Mountroot before drives are initialized
As per Sachas comment about splitting my previous bug report into separate
ones. here is an issue that has been bugging me on this box. (HP Proliant
It seems that mountroot is ran before da0 (and cd0) gets initialized on
this box. mountroot then complains that da0s1 is missing.
Here is a verbose dmesg:
Note that this problem seems to happen randomly when booting from live cd.
But happens all the time when booting from disk.
#1 Updated by eric.j.christeson over 9 years ago
I am also running into this problem on a Dell Optiplex GX270 (P4 2.26Ghz) I
have a SCSI drive as my boot/root drive and IDE drive and CD.
I've been tracking HEAD and first noticed the problems after the devfs changes.
At the time I was going a few days between rebuilds so I can't easily pinpoint
I noticed a few interesting things:
1. booting in verbose mode does NOT result in a mountroot failure
2. at the mountroot prompt, ? doesn't list da0 (root device) the first time, but
will list it subsequent times.
3. at mountroot, specifying root doesn't work as the first typing. If I type ?
first, or try specifying root twice, it works.
4. Booting with or without a CD in the CD-ROM drive gives the same results
I've got a couple of hours, so I may try to look at this.
dmesg.fine.out Verbose boot, no mountroot hang
dmesg.hang Standard boot, note failure after first time specifying rootdev,
strange cd0: message after ? and finding root after specifying rootdev again.
#3 Updated by dillon over 9 years ago
Do a verbose boot so we can see when CAM starts its probes.
It is probably the SYM driver rejecting the initial bus scan
from CAM, and then later (after it is too late) notifying CAM that
a new bus and/or devices are present asynchronously.
I'm not sure how easy it will be to fix, the SYM driver is 10,000
lines and it will take a few hours to figure out how it deals
with the SCSI bus scan.
#6 Updated by elekktretterr over 9 years ago
> Do a verbose boot so we can see when CAM starts its probes.
> It is probably the SYM driver rejecting the initial bus scan
> from CAM, and then later (after it is too late) notifying CAM that
> a new bus and/or devices are present asynchronously.
> I'm not sure how easy it will be to fix, the SYM driver is 10,000
> lines and it will take a few hours to figure out how it deals
> with the SCSI bus scan.
I attached my verbose dmesg to the original email. Do you think our
problems are same? This server uses the ciss driver.
#8 Updated by elekktretterr over 9 years ago
> Eric J. Christeson <firstname.lastname@example.org> added the comment:
> Don't know if this info helps, but setting SCSI_DELAY to 10000 or 20000
> had no
I should point out that this problem was already happening before we put
the ciss raid card in it. It was happening with a USB attached cd drive
too. I saw it being initialized AFTER mountroot was ran.
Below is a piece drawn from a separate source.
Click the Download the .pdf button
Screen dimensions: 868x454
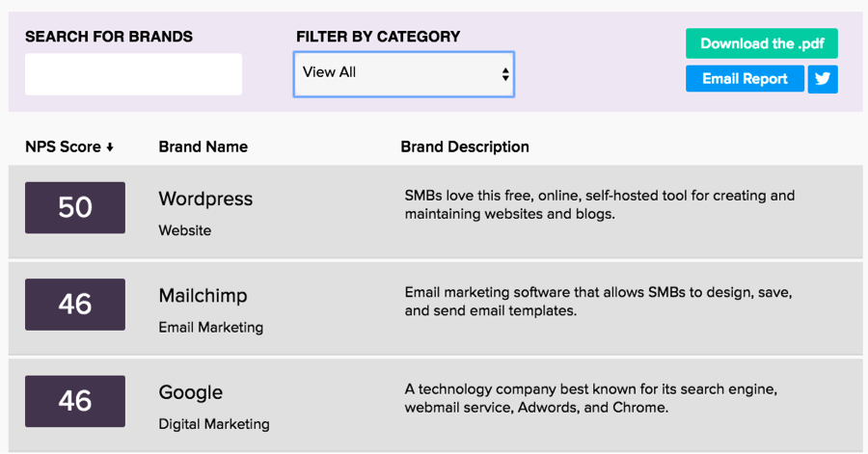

#9 Updated by eric.j.christeson over 9 years ago
I've been booting with various levels of CAMDEBUG (and it boots fine since the
output gives enough delay for init) and something occurred to me. Do you also
have (n)atapicam compiled in? I noticed that sometimes I would see messages
**WARNING** waiting for the following device to finish configuring:
xpt: func=0xc0144b4f arg=0
With CAMDEBUG I see why, xpt has to enumerate all the scsci, ata, and usb
bus/devices in the system. xpt has to init before any of the scsi devs (or it
does, even if it doesn't _have_ to) so I wonder if some of the delay isn't
there. I'm going to take out natapicam and see if things improve or not.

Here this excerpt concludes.